Endorsement of the Day: The Chicago Tribune
The Chicago Tribune was founded in 1847 and has endorsed a Democrat for president only twice: Barack Obama in 2008 and Barack Obama in 2012. From the endorsement that went out this week:
Obama ... has been careful about projecting military power overseas. At home he has initiated, or agreed to, tax cuts to promote growth: investment tax credits, payroll tax cuts and extension of all the Bush tax cuts of 2001 and 2003. He proposes to reduce a corporate tax rate that everyone this side of far left agrees is a globally unfair hindrance for U.S. businesses.
On questions of economics and limited government, the Chicago Tribune has forged principles that put us closer to the challenger in this race, Republican Mitt Romney. ... [Romney] has, though, been astonishingly willing to bend his views to the politics of the moment: on abortion, on immigration, on gun laws and, most famously, on health care.
As a governor, his signature issue was the deal he cut with Democrats to extend health care — and a health insurance mandate — to all citizens. Romneycare was the Massachusetts model on which key elements of Obamacare were modeled.
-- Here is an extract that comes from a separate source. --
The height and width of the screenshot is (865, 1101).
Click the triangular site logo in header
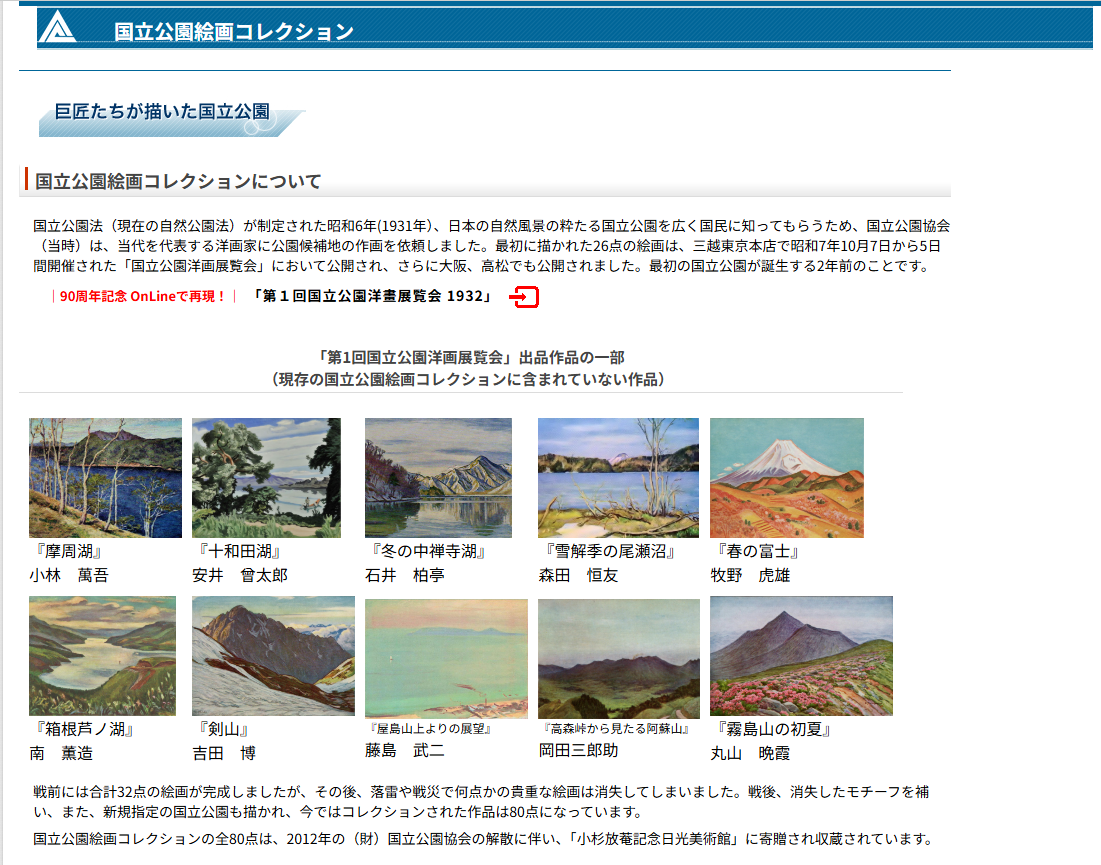[x=59, y=28]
Yet Romney won’t acknowledge he is, in effect, the godfather of the national health care plan he vows to repeal.
His proposals to achieve a balanced budget, and to begin reducing taxpayers’ huge debts, rest on questionable math and rosy assumptions. ...
Romney’s fix on tax cuts, plus his guarantee to protect defense spending that genuinely could constrict, leaves him precious little room to maneuver [on the federal debt]. Remember, the next president needs to reach deals that slash debt by many trillions — without bankrupting Washington in the process. ...
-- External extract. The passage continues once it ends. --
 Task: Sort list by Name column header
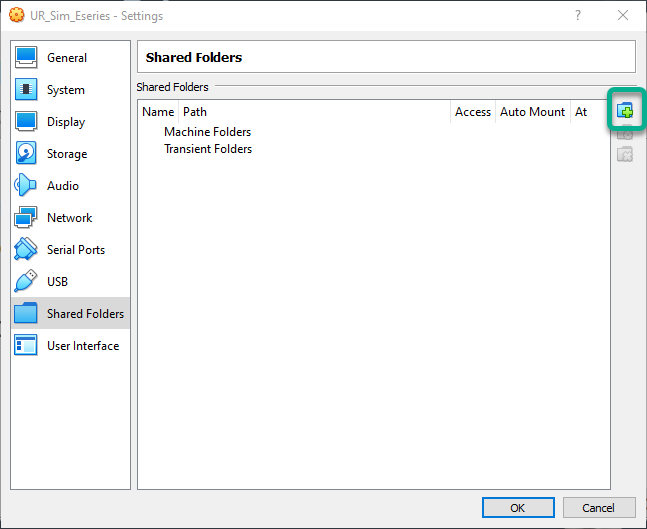pyautogui.click(x=158, y=112)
If a European debt meltdown doesn’t stoke another, pardon our repetition, global financial crisis, Obama’s next term would open to less economic tumult: Friday morning’s GDP reading confirms anew that U.S. economic growth has a fluttering heartbeat. Home prices are stabilizing, the stock market and consumer confidence have risen, and job growth has been steady if unspectacular.
Bolstered by his steadiness in office, cognizant of the vast unfinished business before him, we endorse the re-election of Barack Obama.